A whole blood lipoprotein apheresis system.

Establishing the impact of treating raised Lp(a)

There remains a paucity of prospective randomised controlled trial data which aims to examine the impact of aggressively treating raised Lp(a). An observational cohort study demonstrated that patients who commenced lipoprotein apheresis because of elevated Lp(a) and progressive cardiovascular disease showed a reduction in major adverse coronary events from 0.41 to 0.09 per year[20]. Similar findings were observed in another retrospective observational study[21]. In a single-blinded randomised controlled trial in patients with refractory angina and raised lipoprotein(a), we recently demonstrated that lipoprotein apheresis led to significant improvement in myocardial perfusion, atheroma burden, exercise capacity, angina symptoms and quality of life[22]. This suggests that lipoprotein apheresis should be considered as a therapeutic option in patients with refractory angina and raised Lp(a), especially given the relatively high prevalence of raised Lp(a) amongst patients with this problematic condition[8], for whom treatment options remain limited. However, more randomised controlled prospective trial data is required to globally convince clinicians to aggressively treat raised Lp(a).

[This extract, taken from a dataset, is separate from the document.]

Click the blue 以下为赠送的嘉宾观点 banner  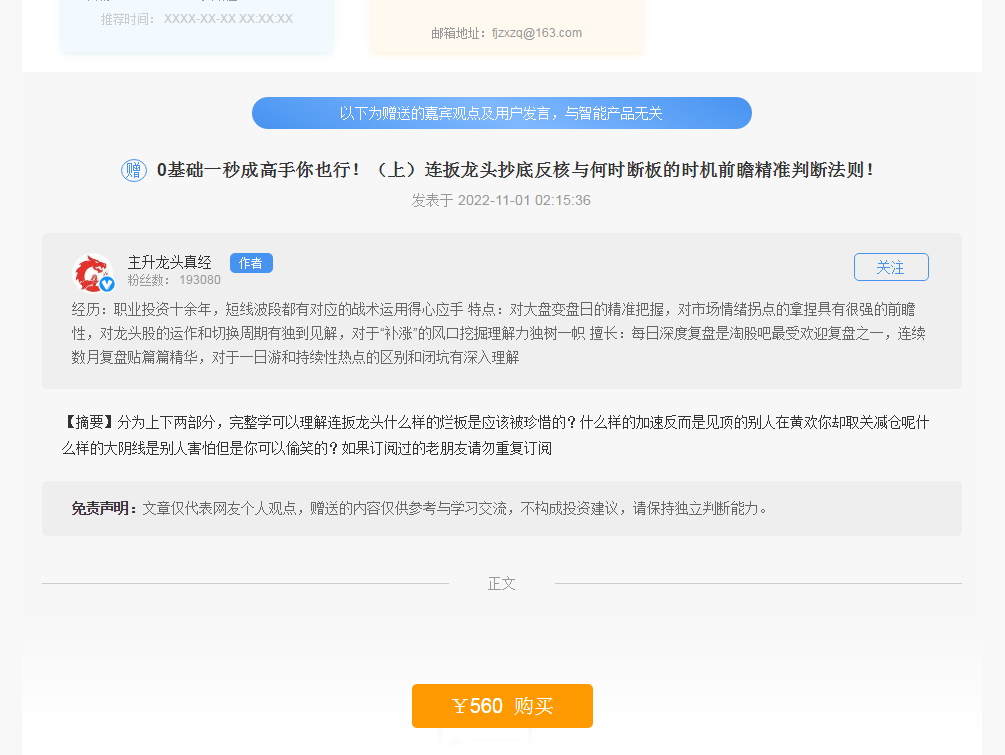[501, 113]
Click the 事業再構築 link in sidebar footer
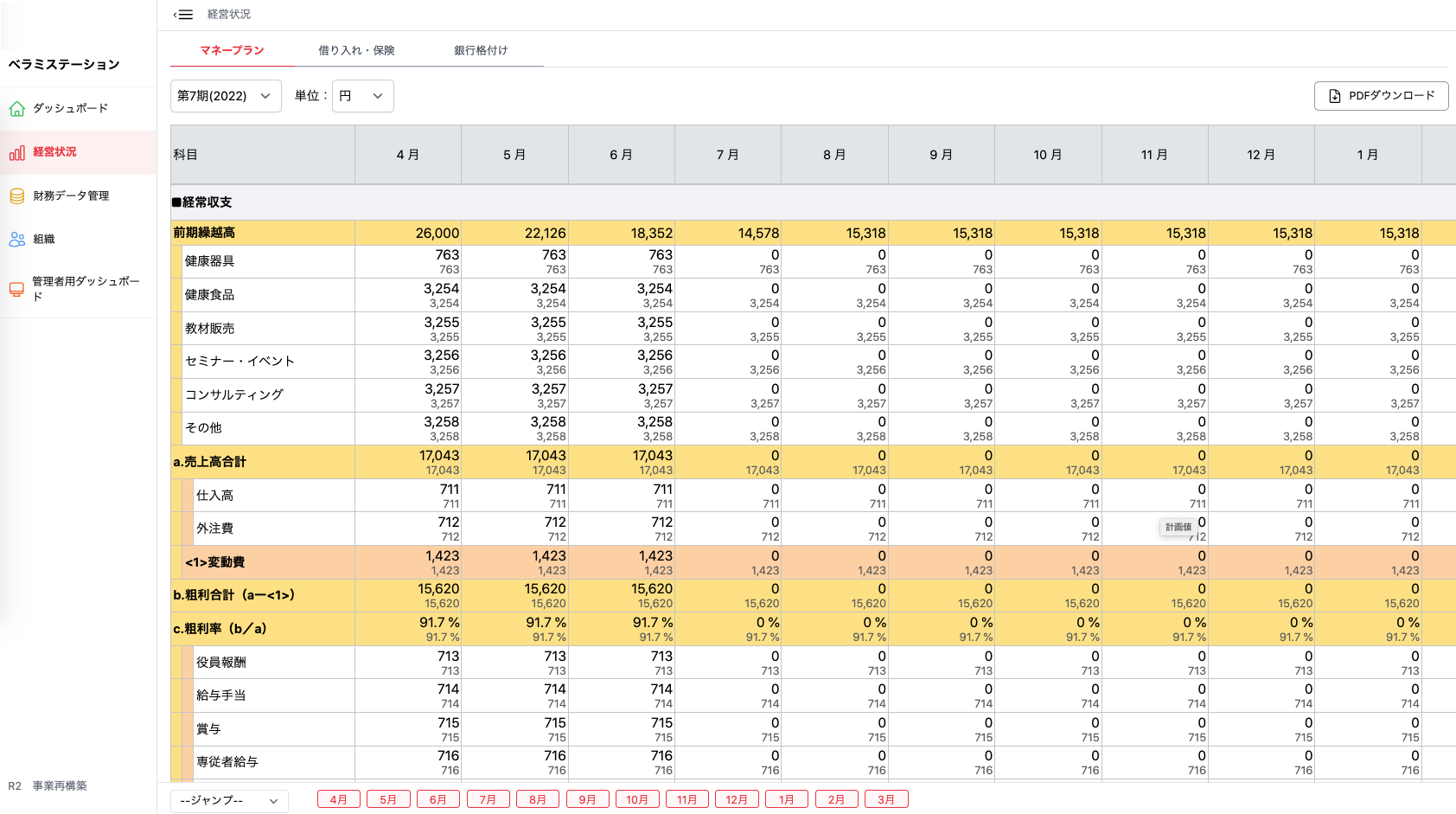Screen dimensions: 1456x814 [x=60, y=785]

New emerging treatments and hope for the future

Most recently, antisense technology offers hope and has been used to develop a specific therapy to lower Lp(a) plasma levels[23]. The most recent generation of antisense oligonucleotides directed against apo(a) mRNA lowers Lp(a) levels dose dependently, by 30 to ≥80% in a single-dose approach, and by 60% to ≥90% in a multi-dose approach[24]. However, further phase II and III trial data is required to establish the safety of this treatment and the impact on cardiovascular events before it can be established for widespread use.

Conclusion

To conclude, although there is little doubt that raised Lp(a) is an important independent cardiovascular risk factor and predictor of adverse outcomes, challenges remain in terms of screening, testing methods, treatment decisions and access to effective therapy. Lipoprotein apheresis, albeit a cost intensive procedure, is increasingly recognised as the most efficient treatment and the gold standard for management of elevated Lp(a) and there is growing evidence to suggest that it should be utilised more widely to reduce the risk of cardiovascular events and ameliorate symptoms. Although emerging therapies offer hope for the future, further prospective randomised controlled data is required to confirm whether there should be global implementation of aggressive Lp(a) lowering therapy.

Competing interests

All authors confirm that they have no competing interests to declare.